• Romance
  • 1964

A paixão segundo G.H.

Nas linhas que antecedem a abertura deste romance, Clarice Lispector dirige-se a seus “possíveis leitores” dizendo que aquele livro é “como um livro qualquer”, mas que ficaria “contente se fosse lido apenas por pessoas de alma já formada”. Se considerássemos apenas o fio do enredo e somente ele, A paixão segundo G.H. talvez fosse mesmo um livro qualquer. Mas, um passo para dentro do romance, e encontramos uma narração em primeira pessoa, G.H., em absoluto estado de concentração e dilatação interior, após a travessia do que se tornaria para ela uma experiência limite. Depois de despedir a empregada, G.H. inicia uma faxina no quarto de serviço. Mal começa a limpeza, vê uma barata.
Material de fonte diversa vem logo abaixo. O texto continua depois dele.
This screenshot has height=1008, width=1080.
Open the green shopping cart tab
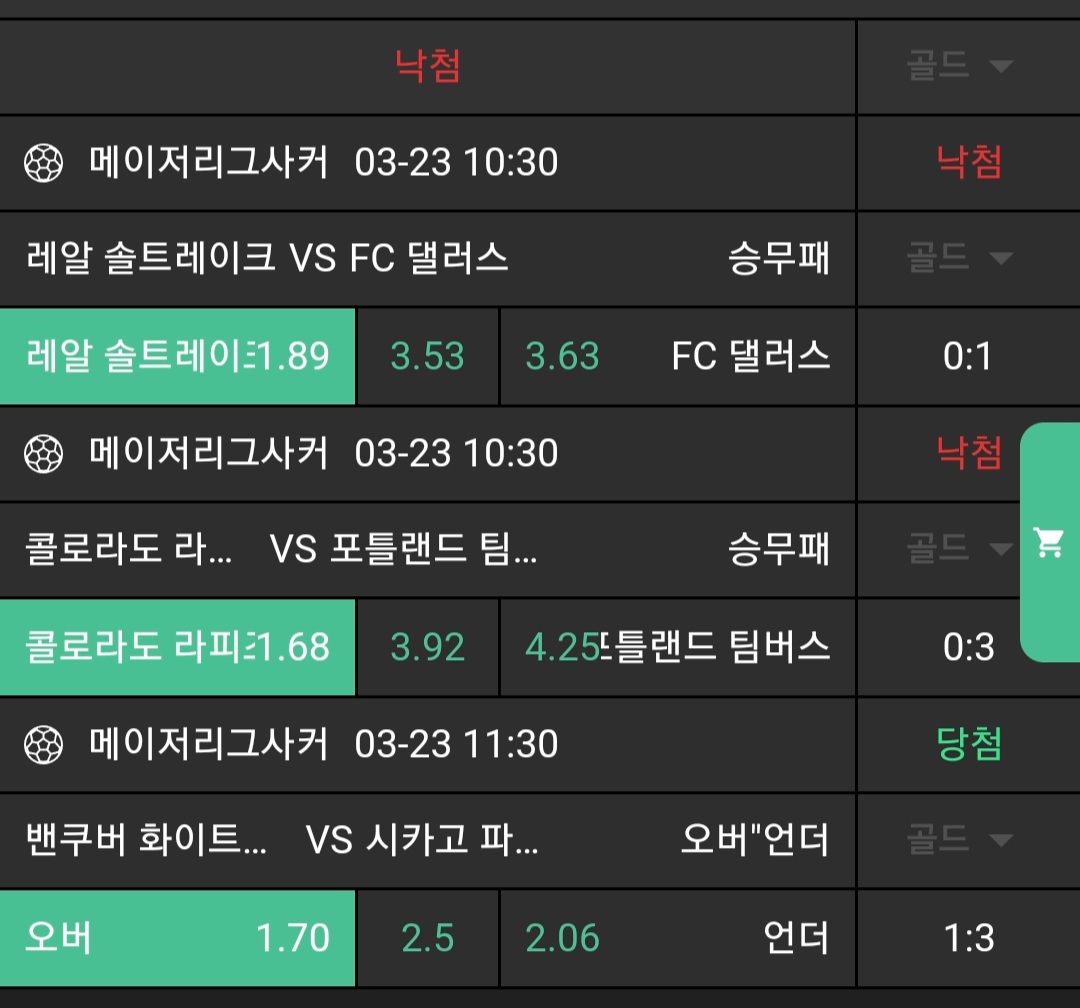point(1049,543)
Enojada do inseto, ela decide esmagá-lo contra a porta do armário. O momento decisivo do enredo e do discurso culmina quando G.H. devora a massa pastosa e branca da barata morta. Esse gesto desencadeia a desmontagem humana da personagem e lhe impõe uma (in)compreensão súbita dessa “construção difícil que é viver”.
Talvez a partir desse momento seja possível entender por que Clarice se faria contente com certo tipo de leitor. Trata-se de um livro em que tudo concorre para uma experiência de choque, para uma vivência limite centrada no encontro de G.H. com o inseto. É preciso, então, que esse possível leitor “de alma já formada”, de mão dada com a protagonista, assuma com ela todos os riscos dessa catábase, desse movimento de descida aos infernos que poucos, muito poucos, são capazes de suportar. Descer ao “inferno de vida crua” com o medo de quem sabe estar “indo em direção não da loucura, mas de uma verdade”: eis a danação e o deserto de G.H., a origem do desmoronamento de tudo aquilo a sempre estivera habituada. O cotidiano organizável, as certezas tranquilizadoras, a civilidade e a suposta humanidade, tudo desmorona gradual e penosamente no gesto ritualístico de devoração da barata morta. G.H. atravessa a si mesma e ao seu oposto, o mundo e o avesso do mundo, consciente da impossibilidade de narrar o que vivera, de tornar comunicável aquela “luta primária pela vida”.

No romance, o funcionamento da escrita surge também como experiência de concentração e intensidade. A linguagem transborda, excede e se estilhaça, corta, hesita e irrompe o silêncio, salta feito um tigre no peito do leitor, sussurra, desprende-se dos sentidos convencionais e, a um só tempo, revela-se abundante e insuficiente para cumprir os passos da paixão de G.H. Nessa operação meticulosa da escrita, que extrai o máximo de rendimento de um enredo banal, Clarice realiza o que para muitos será o seu maior empreendimento literário.